Exercise goal
Repeat every record exactly.

Stored data
□ □ □ □ □
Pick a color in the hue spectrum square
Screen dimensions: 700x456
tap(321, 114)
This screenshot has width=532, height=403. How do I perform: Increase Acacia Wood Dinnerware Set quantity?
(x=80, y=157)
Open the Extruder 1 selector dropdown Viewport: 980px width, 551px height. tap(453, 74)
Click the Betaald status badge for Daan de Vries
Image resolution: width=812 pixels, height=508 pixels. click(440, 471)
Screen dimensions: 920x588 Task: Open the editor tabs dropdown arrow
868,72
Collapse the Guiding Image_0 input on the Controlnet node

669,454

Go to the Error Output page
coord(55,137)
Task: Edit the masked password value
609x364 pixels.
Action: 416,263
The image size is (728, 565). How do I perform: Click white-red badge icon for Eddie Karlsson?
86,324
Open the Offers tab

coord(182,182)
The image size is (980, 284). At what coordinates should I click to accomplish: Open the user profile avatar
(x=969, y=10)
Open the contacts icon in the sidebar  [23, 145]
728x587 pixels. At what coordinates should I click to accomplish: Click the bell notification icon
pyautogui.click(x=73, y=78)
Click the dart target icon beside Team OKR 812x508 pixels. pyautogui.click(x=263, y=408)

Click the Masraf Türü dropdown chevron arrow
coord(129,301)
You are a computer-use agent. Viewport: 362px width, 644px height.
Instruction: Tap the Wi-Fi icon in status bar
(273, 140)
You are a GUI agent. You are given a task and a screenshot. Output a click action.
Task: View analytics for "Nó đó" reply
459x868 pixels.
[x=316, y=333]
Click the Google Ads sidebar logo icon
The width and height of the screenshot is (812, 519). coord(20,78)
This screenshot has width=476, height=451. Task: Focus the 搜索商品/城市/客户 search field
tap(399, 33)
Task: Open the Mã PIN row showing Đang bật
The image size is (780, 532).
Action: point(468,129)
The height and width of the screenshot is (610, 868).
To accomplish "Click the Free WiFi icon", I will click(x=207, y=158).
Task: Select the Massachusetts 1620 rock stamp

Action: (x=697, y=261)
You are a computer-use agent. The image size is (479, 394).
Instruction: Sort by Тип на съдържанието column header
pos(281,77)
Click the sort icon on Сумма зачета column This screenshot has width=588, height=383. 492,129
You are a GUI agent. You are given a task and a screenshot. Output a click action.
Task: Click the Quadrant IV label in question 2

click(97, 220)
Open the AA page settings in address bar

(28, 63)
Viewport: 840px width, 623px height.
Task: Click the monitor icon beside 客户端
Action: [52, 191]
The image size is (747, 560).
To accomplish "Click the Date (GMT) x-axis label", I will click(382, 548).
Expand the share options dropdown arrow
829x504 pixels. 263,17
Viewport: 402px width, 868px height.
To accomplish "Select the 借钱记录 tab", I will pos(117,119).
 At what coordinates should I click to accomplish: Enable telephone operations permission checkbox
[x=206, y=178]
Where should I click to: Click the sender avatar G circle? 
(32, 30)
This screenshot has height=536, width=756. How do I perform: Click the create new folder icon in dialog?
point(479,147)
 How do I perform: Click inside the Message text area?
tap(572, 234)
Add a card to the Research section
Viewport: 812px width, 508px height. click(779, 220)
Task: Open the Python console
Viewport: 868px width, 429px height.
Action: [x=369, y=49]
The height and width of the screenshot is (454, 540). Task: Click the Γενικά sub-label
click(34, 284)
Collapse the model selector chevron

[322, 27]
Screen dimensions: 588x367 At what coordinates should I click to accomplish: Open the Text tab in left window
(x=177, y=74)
□ □ □ □ □
Result below
Pick a color in the hue spectrum square
Screen dimensions: 700x456
tap(321, 114)
This screenshot has width=532, height=403. How do I perform: Increase Acacia Wood Dinnerware Set quantity?
(x=80, y=157)
Open the Extruder 1 selector dropdown Viewport: 980px width, 551px height. tap(453, 74)
Click the Betaald status badge for Daan de Vries
Image resolution: width=812 pixels, height=508 pixels. click(440, 471)
Screen dimensions: 920x588 Task: Open the editor tabs dropdown arrow
868,72
Collapse the Guiding Image_0 input on the Controlnet node

669,454

Go to the Error Output page
coord(55,137)
Task: Edit the masked password value
609x364 pixels.
Action: 416,263
The image size is (728, 565). How do I perform: Click white-red badge icon for Eddie Karlsson?
86,324
Open the Offers tab

coord(182,182)
The image size is (980, 284). At what coordinates should I click to accomplish: Open the user profile avatar
(x=969, y=10)
Open the contacts icon in the sidebar  [23, 145]
728x587 pixels. At what coordinates should I click to accomplish: Click the bell notification icon
pyautogui.click(x=73, y=78)
Click the dart target icon beside Team OKR 812x508 pixels. pyautogui.click(x=263, y=408)

Click the Masraf Türü dropdown chevron arrow
coord(129,301)
You are a computer-use agent. Viewport: 362px width, 644px height.
Instruction: Tap the Wi-Fi icon in status bar
(273, 140)
You are a GUI agent. You are given a task and a screenshot. Output a click action.
Task: View analytics for "Nó đó" reply
459x868 pixels.
[x=316, y=333]
Click the Google Ads sidebar logo icon
The width and height of the screenshot is (812, 519). coord(20,78)
This screenshot has width=476, height=451. Task: Focus the 搜索商品/城市/客户 search field
tap(399, 33)
Task: Open the Mã PIN row showing Đang bật
The image size is (780, 532).
Action: point(468,129)
The height and width of the screenshot is (610, 868).
To accomplish "Click the Free WiFi icon", I will click(x=207, y=158).
Task: Select the Massachusetts 1620 rock stamp

Action: (x=697, y=261)
You are a computer-use agent. The image size is (479, 394).
Instruction: Sort by Тип на съдържанието column header
pos(281,77)
Click the sort icon on Сумма зачета column This screenshot has width=588, height=383. 492,129
You are a GUI agent. You are given a task and a screenshot. Output a click action.
Task: Click the Quadrant IV label in question 2

click(97, 220)
Open the AA page settings in address bar

(28, 63)
Viewport: 840px width, 623px height.
Task: Click the monitor icon beside 客户端
Action: [52, 191]
The image size is (747, 560).
To accomplish "Click the Date (GMT) x-axis label", I will click(382, 548).
Expand the share options dropdown arrow
829x504 pixels. 263,17
Viewport: 402px width, 868px height.
To accomplish "Select the 借钱记录 tab", I will pos(117,119).
 At what coordinates should I click to accomplish: Enable telephone operations permission checkbox
[x=206, y=178]
Where should I click to: Click the sender avatar G circle? 
(32, 30)
This screenshot has height=536, width=756. How do I perform: Click the create new folder icon in dialog?
point(479,147)
 How do I perform: Click inside the Message text area?
tap(572, 234)
Add a card to the Research section
Viewport: 812px width, 508px height. click(779, 220)
Task: Open the Python console
Viewport: 868px width, 429px height.
Action: [x=369, y=49]
The height and width of the screenshot is (454, 540). Task: Click the Γενικά sub-label
click(34, 284)
Collapse the model selector chevron

[322, 27]
Screen dimensions: 588x367 At what coordinates should I click to accomplish: Open the Text tab in left window
(x=177, y=74)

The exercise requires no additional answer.